:: Dataset content ::
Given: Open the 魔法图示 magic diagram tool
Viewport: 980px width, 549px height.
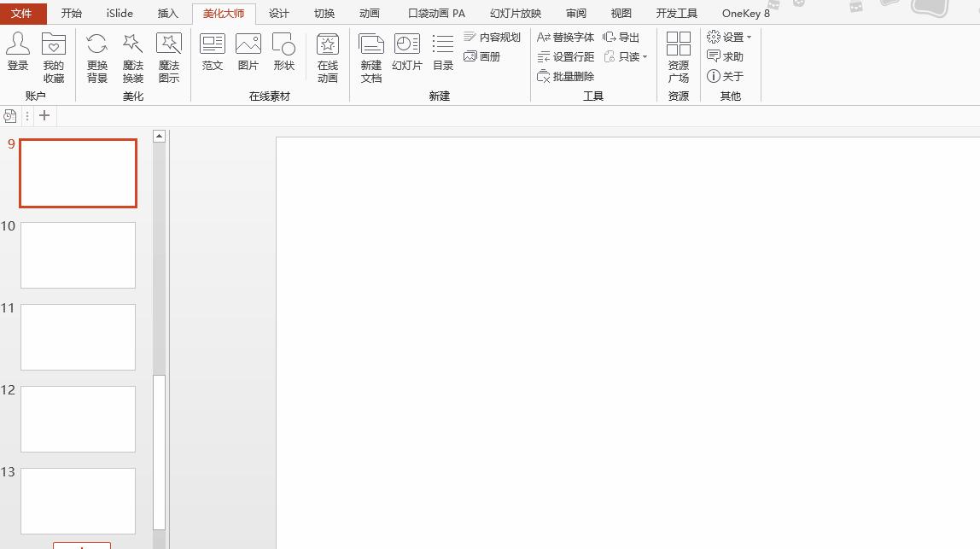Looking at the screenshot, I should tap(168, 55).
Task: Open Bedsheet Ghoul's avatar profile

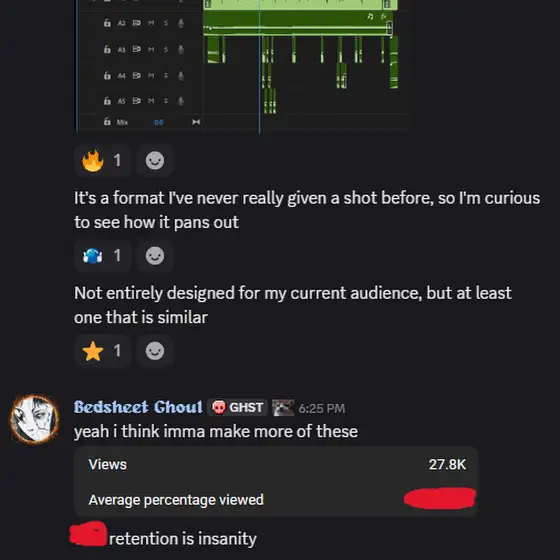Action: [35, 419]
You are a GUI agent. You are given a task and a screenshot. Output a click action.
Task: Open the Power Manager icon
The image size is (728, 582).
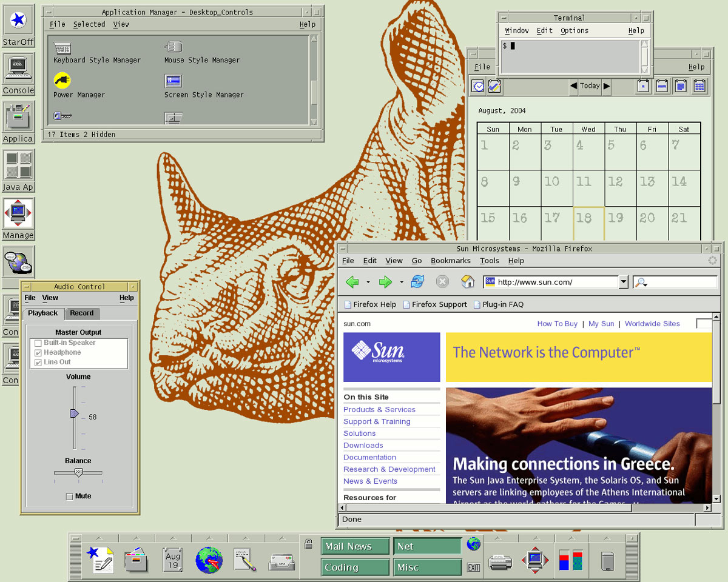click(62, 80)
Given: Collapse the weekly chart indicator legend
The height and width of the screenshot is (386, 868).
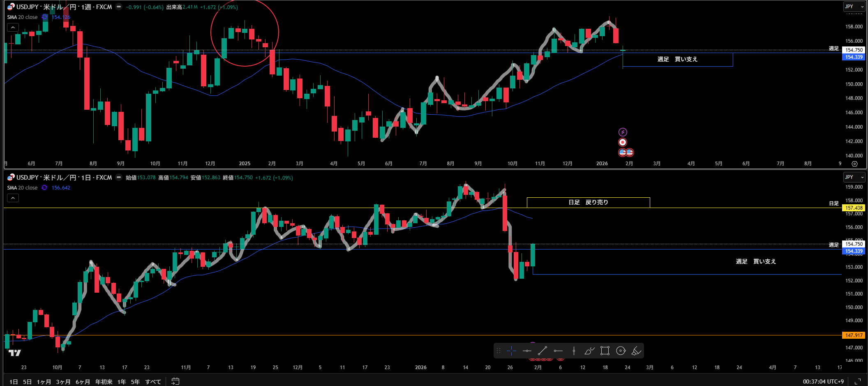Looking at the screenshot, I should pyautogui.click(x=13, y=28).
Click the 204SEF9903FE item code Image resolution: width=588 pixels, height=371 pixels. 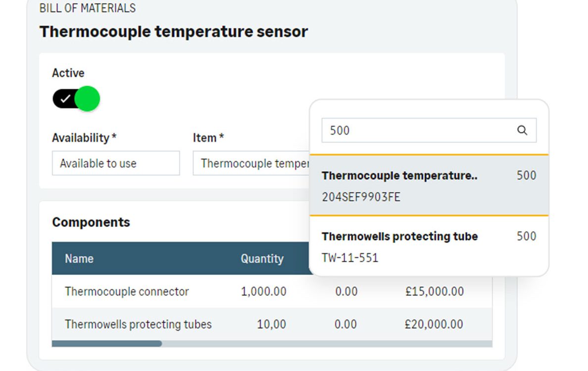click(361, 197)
---
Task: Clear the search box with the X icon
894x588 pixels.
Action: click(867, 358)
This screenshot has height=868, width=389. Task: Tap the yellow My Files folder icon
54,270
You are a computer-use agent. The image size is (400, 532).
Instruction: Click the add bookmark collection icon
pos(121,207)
--
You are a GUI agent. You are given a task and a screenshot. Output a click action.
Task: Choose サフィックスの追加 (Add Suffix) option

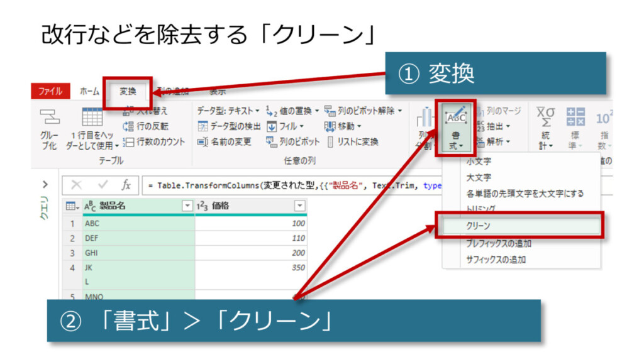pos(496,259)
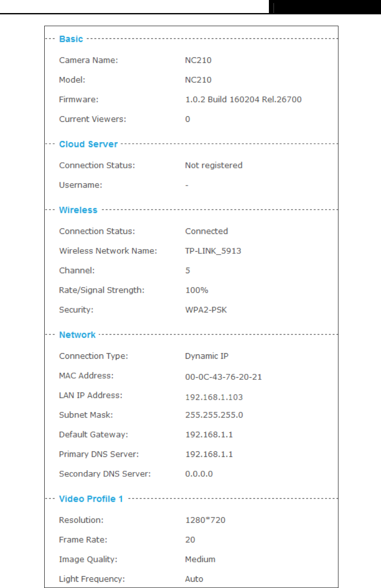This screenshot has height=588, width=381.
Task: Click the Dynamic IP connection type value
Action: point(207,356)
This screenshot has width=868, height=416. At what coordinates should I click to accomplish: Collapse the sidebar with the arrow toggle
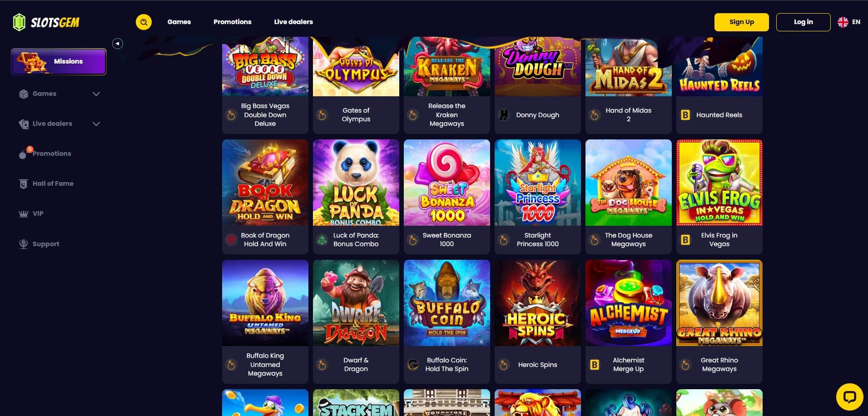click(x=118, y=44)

:: What this task involves ::
Using the listing above, restate exactly the range between the lines holding "Given: Open the 魔法图示 magic diagram tool" and "Task: Open the Power Manager icon", inclusive, with pictures left out.

:: Answer section ::
Given: Open the 魔法图示 magic diagram tool
Viewport: 980px width, 549px height.
Looking at the screenshot, I should tap(168, 55).
Task: Open Bedsheet Ghoul's avatar profile

Action: [35, 419]
You are a GUI agent. You are given a task and a screenshot. Output a click action.
Task: Open the Power Manager icon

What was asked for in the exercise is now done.